Unveiling the mysteries of black holes
Exploring the extreme Universe using new X-ray technology.
The University of Southampton is part of an international collaboration set to harness observations from the Japan Aerospace Exploration Agency and NASA’s X-ray space telescope, Hitomi, to better understand how black holes grow.
Black holes were first identified in space over 40 years ago, but we are still a long way from understanding how they grow and evolve. Dr Poshak Gandhi, Associate Professor and Science and Technology Facilities Council Ernest Rutherford Fellow in the University’s Astronomy Group, aims to change that. He is part of a 200-strong international science team that has been developing the new telescope, which launched from Japan on 17 February.
So why study black holes? “Black holes are ubiquitous; every large galaxy hosts its own supermassive black hole at the centre,” says Poshak. “We now know that the growth of all these black holes goes hand-in-hand with the growth of the galaxies in which they sit: smaller black holes are hosted in smaller galaxies and larger galaxies tend to have much larger black holes.” There is now strong evidence to suggest that black holes have a much more profound impact on the Universe than once thought; galaxies themselves would have been much larger than they are today if black holes didn’t exist. Our own Milky Way galaxy may well have been much bigger than we see in the night sky.
The high precision 'X-ray colour vision' of the new Hitomi space telescope (which means ‘eye’ in Japanese) will be a huge step forward for such studies, and for understanding other hot and extreme objects in the Universe
As matter falls into black holes, it heats up to temperatures of many millions of degrees. This extreme environment is perfect for testing theories at the extremes of temperatures and gravity, which could not be achieved on Earth. The recent discovery of gravitational waves, in which Southampton researchers also participated, is a perfect example of the extreme physics that black holes allow us to probe.

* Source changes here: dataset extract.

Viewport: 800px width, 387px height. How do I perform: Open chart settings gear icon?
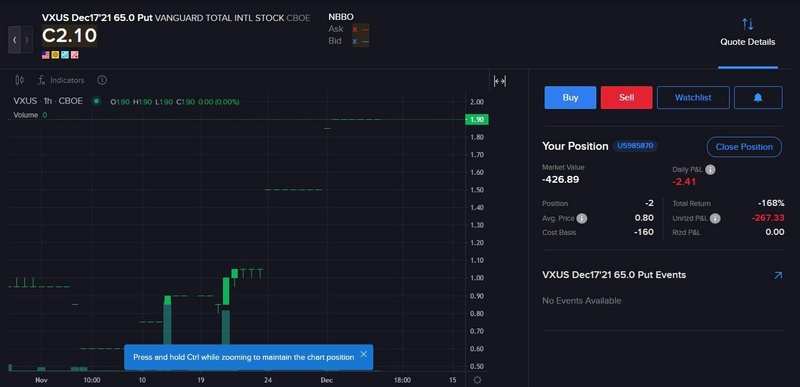tap(477, 380)
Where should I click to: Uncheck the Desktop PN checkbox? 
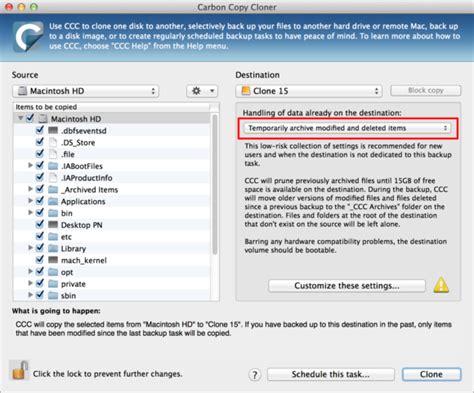(40, 224)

While they are growing, black holes attract interstellar gas and dust, which radiates away its energy as it falls in, and can be detected using an X-ray telescope. “The high precision 'X-ray colour vision' of the new Hitomi space telescope (which means ‘eye’ in Japanese) will be a huge step forward for such studies, and for understanding other hot and extreme objects in the Universe,” says Poshak. “Hitomi has the best spectral resolution of any X-ray mission in space. It essentially splits up the X-ray spectrum into its individual energies, or ‘colours’, in the same way a prism splits light into its constituent colours.
“By studying this X-ray spectrum we will be able to learn a huge amount about the motions of gas around the black holes, about the temperatures of gas, the composition of gas, what the gas is actually made of. It is around 30 times better in its capability to distinguish these X-ray energies than previous missions. So that allows us much better precision to measure the speed of these gases, and all sorts of properties about the gases.”
Using observations from Hitomi, over the coming years Poshak will be involved in studies of supermassive black holes at the centre of nearby galaxies. “What we’re hoping to do is peer through the veils of absorbing clouds that we know to surround these supermassive black holes so that we can make closer observations of their behaviour. I am very excited to be part of this international collaborative effort, and look forward to solving mysteries that have long puzzled us.”
Poshak adds: “It was clear to me that the astronomy group here at Southampton is one of the best in the UK focused on the study of black holes across their full mass range. It is a very dynamic group and I am able to collaborate with many people who are very close to all my research areas.”
Update: On Easter Sunday, contact was lost with the Hitomi satellite and the Japan Space Agency is currently working to re-establish communications. The results from initial successful observations are also being prepared for publication.